No Japão, a idade é vista como uma primavera ou renascimento após um período agitado de trabalho e criação dos filhos. Um estudo descobriu que os adultos mais velhos no Japão apresentaram pontuações mais altas em crescimento pessoal em comparação com adultos de meia-idade, enquanto o padrão de idade oposto foi encontrado nos EUA.
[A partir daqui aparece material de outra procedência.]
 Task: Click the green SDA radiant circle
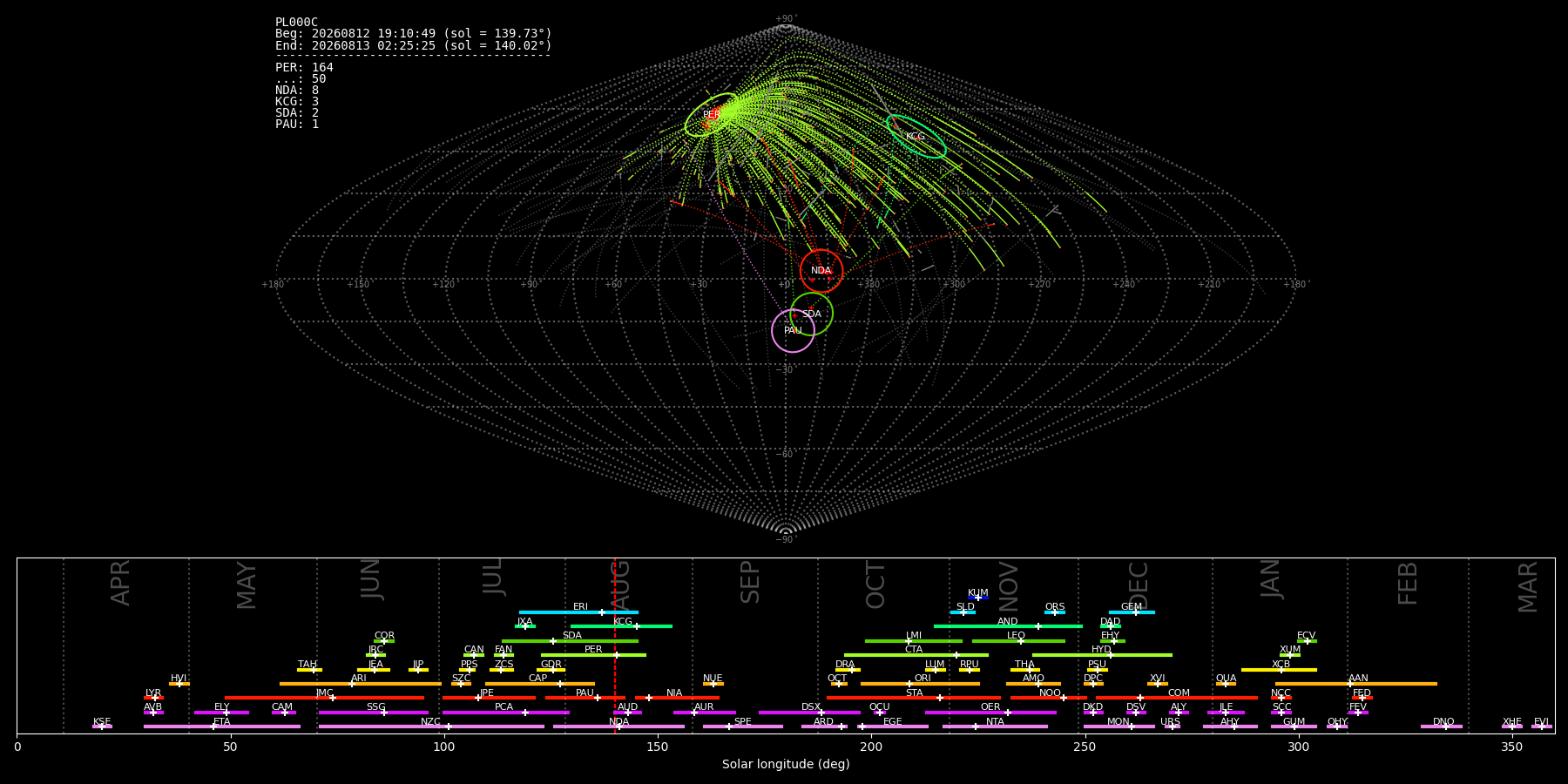pos(811,314)
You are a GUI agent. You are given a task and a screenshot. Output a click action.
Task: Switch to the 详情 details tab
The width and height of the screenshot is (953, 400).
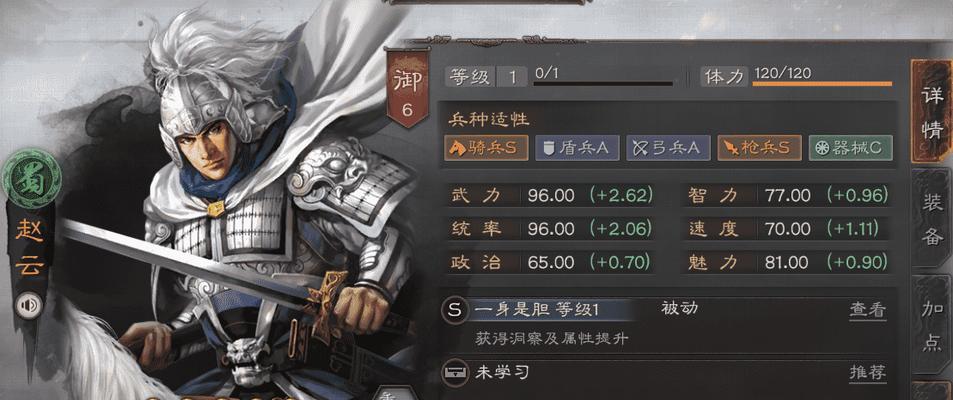932,112
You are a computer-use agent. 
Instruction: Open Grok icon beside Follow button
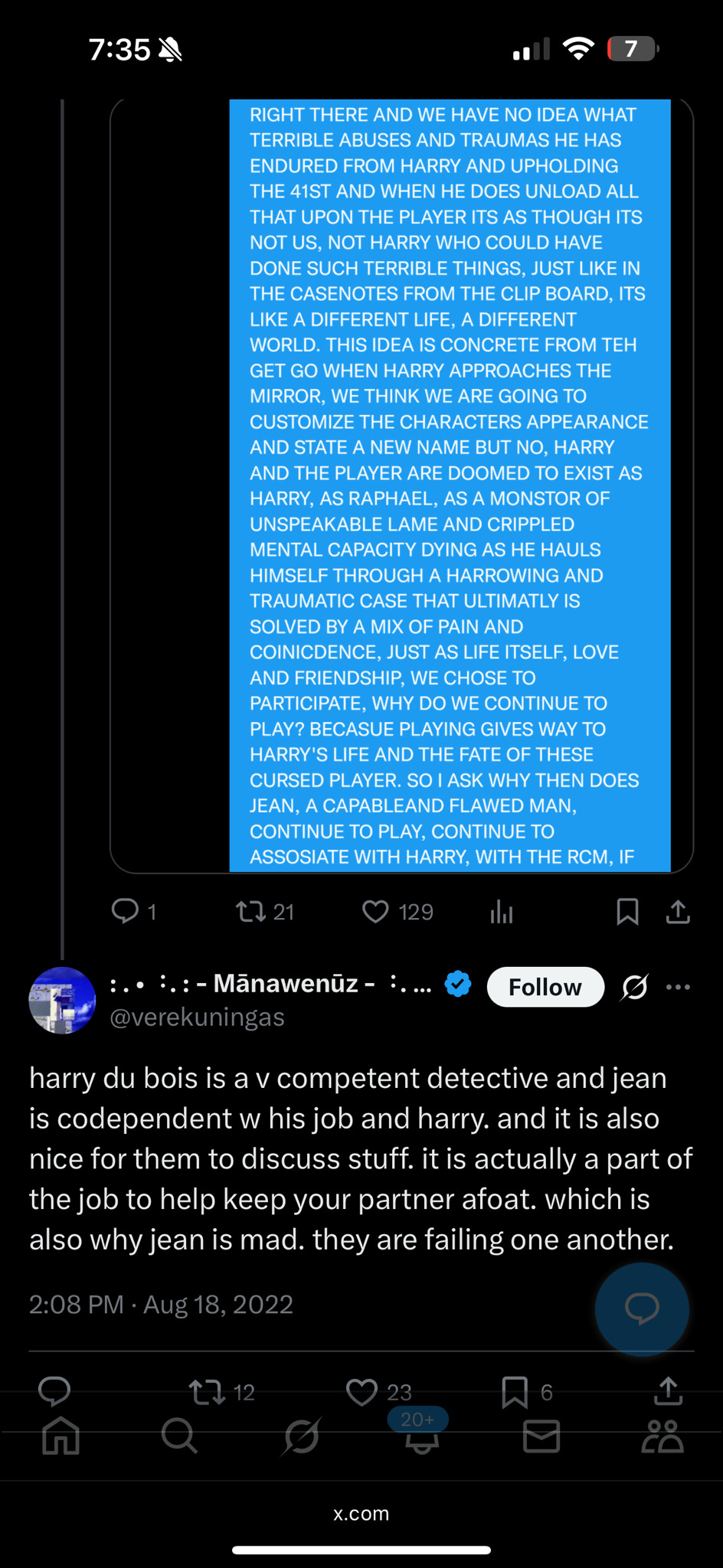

O cirurgião e professor de medicina Atul Gawande argumenta que, nas sociedades ocidentais, a medicina criou as condições ideais para transformar o envelhecimento num “desvanecimento longo e lento” e acredita que a qualidade de vida tem sido negligenciada quando canalizamos os nossos recursos para a sobrevivência biológica. Isto é inédito na história. O cansaço da vida pode ser uma evidência do custo.
ZAP // The Conversation
Obrigada por este artigo, está realmente muito bom, parabéns. Diz tudo o que muitas vezes os nossos idosos nos vão dizendo e nós não damos importância.
Obrigada
Célia Sá
isto é, realmente, o que acontece a quem chega a idoso. Eu tive um tio que deixou este mundo com 104 anos e sempre mais ou menos saudável. Ele disse-me muitas vezes. Não tenho pena de morrer. O que ando eu cá a fazer?? Não é só na velhice que as pessoas dizem que não andam, neste mundo, a fazer nada. Eu pergunto. O que vim eu cá fazer? Nascer para ter que morrer depois de uma vida de trabalho e de desgostos de toda a ordem?
Como diz a canção: Alegrias e tristezas / Tudo por mim tem passado / Se muito me tenho rido / Muito mais tenho chorado.
Uma realidade incontestável ! . Vive-se , entre parenteses mais tempo , en maioria dos casos graças a Farmacologia e a Medicina en geral . Mas por outro lado , no caso de uma maioria de Idosos , sem uma verdadeira qualidade de Vida . A Saúde é definida por o completo ben estar Físico, Mental e Social . O cansaço de “Viver” vem do facto de não serem reunidas essas condicionantes !
Idosos? É um mito que só os idosos assim se sentem. Quem perdeu os companheiros, foi expulso dos seus lares e todos o abandonaram, tem motivos para viver, independentemente da idade?
E esperar que envelheça, ficando progressivamente doente e dependente, aguardando a morte?
Faz sentido? A vida faz sentido para ser vivida. Quando se está abandonado e “esquecido de Deus e dos homens” faz sentido continuar, dia após dia, dias esses sempre iguais?
Se calhar faz mais sentido pôr um ponto final, no sofrimento.